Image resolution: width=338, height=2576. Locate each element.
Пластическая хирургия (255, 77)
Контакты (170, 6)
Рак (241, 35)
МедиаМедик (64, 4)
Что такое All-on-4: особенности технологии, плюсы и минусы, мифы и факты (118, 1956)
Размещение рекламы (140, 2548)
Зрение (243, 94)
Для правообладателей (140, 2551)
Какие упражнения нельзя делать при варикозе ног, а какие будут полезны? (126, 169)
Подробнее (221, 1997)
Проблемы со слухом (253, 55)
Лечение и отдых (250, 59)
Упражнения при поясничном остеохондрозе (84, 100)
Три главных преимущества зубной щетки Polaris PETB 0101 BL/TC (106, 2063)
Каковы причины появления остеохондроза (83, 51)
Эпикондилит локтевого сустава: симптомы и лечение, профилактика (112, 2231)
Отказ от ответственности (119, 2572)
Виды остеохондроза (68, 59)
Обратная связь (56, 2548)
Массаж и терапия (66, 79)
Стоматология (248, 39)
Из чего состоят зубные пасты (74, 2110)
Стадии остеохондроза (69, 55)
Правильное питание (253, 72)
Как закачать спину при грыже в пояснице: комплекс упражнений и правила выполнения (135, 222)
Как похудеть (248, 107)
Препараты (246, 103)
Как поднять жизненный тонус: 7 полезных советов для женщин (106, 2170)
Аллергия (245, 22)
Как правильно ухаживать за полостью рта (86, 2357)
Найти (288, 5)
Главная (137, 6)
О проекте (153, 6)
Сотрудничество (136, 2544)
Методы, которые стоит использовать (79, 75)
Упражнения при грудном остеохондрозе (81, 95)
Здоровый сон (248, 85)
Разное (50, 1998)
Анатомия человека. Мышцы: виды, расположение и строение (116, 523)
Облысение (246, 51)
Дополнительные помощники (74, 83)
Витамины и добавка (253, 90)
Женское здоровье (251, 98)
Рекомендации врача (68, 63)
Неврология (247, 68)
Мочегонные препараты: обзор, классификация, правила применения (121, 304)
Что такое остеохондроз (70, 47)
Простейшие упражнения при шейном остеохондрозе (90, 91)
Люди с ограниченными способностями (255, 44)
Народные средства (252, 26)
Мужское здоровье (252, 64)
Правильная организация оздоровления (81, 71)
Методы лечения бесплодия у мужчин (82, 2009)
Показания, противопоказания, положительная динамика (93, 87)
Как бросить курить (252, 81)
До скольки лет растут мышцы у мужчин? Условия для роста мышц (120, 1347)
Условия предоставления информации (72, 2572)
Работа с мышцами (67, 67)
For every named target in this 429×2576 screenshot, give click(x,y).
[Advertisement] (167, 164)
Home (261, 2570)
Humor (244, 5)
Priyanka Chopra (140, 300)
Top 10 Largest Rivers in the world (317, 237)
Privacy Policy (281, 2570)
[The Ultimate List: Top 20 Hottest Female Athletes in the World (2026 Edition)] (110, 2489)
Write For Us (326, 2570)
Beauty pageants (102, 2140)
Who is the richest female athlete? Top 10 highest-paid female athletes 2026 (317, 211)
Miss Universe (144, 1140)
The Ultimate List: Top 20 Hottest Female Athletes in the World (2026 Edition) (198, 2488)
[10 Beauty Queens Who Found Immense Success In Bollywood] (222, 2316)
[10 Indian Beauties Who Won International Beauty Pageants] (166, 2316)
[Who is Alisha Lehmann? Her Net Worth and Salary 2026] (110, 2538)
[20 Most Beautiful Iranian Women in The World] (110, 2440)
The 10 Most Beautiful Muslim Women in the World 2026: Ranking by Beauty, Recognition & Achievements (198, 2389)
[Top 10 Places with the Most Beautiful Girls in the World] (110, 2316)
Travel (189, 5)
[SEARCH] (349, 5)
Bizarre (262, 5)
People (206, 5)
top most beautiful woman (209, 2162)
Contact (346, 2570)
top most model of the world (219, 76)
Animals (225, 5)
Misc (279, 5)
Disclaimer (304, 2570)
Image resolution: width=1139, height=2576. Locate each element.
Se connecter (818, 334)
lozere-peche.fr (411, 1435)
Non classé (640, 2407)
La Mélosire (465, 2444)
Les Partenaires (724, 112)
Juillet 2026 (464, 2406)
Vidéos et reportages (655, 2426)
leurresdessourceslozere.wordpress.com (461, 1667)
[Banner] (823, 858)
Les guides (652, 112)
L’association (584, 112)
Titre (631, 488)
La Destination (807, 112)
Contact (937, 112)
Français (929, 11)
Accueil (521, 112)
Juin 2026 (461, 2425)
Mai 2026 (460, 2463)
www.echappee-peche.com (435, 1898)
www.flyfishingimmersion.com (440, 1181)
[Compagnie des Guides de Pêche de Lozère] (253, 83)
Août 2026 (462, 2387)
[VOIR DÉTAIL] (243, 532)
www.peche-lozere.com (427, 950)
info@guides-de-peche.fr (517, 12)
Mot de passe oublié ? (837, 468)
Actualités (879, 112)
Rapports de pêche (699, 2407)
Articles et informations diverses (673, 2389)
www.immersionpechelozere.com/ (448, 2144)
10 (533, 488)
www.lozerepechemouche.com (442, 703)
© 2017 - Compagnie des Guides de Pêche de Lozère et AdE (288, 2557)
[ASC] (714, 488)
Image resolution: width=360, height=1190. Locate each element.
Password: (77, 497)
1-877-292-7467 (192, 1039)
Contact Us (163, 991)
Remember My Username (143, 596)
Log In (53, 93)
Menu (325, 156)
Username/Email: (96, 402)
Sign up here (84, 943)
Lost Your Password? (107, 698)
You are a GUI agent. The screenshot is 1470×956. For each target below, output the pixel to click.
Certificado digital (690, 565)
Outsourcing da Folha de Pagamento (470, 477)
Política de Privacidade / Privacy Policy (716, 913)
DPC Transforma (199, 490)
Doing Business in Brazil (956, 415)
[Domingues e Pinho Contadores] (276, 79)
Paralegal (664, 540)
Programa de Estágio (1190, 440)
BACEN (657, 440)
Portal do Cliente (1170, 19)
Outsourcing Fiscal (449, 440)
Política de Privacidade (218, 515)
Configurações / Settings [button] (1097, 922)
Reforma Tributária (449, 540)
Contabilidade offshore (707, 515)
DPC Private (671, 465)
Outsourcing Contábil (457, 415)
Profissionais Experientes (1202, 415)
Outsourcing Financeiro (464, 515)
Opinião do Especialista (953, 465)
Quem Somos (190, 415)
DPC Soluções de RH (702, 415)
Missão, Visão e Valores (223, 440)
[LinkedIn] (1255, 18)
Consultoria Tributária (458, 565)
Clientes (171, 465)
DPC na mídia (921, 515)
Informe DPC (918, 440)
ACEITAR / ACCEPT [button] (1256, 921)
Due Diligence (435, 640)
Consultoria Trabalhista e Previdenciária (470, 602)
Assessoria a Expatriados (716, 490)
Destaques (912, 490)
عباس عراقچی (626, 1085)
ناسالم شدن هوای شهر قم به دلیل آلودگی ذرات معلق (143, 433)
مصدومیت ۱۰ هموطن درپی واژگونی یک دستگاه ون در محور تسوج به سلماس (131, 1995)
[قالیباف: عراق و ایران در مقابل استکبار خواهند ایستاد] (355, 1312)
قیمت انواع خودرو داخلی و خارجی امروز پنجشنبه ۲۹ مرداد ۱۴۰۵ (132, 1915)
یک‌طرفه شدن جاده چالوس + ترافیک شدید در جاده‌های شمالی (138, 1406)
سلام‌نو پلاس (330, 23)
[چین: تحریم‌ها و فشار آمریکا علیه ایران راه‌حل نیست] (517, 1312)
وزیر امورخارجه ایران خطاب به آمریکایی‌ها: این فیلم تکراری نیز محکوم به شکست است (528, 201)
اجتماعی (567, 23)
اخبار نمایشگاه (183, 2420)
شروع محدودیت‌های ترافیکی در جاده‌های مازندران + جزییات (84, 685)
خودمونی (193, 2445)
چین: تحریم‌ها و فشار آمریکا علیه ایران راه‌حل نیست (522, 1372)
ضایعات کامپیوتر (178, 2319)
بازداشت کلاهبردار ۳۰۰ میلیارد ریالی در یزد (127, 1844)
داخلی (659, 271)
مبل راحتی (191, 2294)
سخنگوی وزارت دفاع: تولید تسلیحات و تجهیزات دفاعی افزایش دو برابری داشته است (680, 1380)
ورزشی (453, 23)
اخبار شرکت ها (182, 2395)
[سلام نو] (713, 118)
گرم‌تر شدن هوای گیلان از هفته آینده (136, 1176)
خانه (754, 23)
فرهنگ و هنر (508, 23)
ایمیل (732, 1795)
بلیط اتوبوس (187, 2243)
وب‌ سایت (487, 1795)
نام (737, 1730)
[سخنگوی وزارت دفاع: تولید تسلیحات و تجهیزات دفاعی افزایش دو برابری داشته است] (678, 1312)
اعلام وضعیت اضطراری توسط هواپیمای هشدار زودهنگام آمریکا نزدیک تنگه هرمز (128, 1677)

**Activity**
Across the records above, show each line containing the word "такое".

**Finished exercise**
Что такое All-on-4: особенности технологии, плюсы и минусы, мифы и факты (118, 1956)
Что такое остеохондроз (70, 47)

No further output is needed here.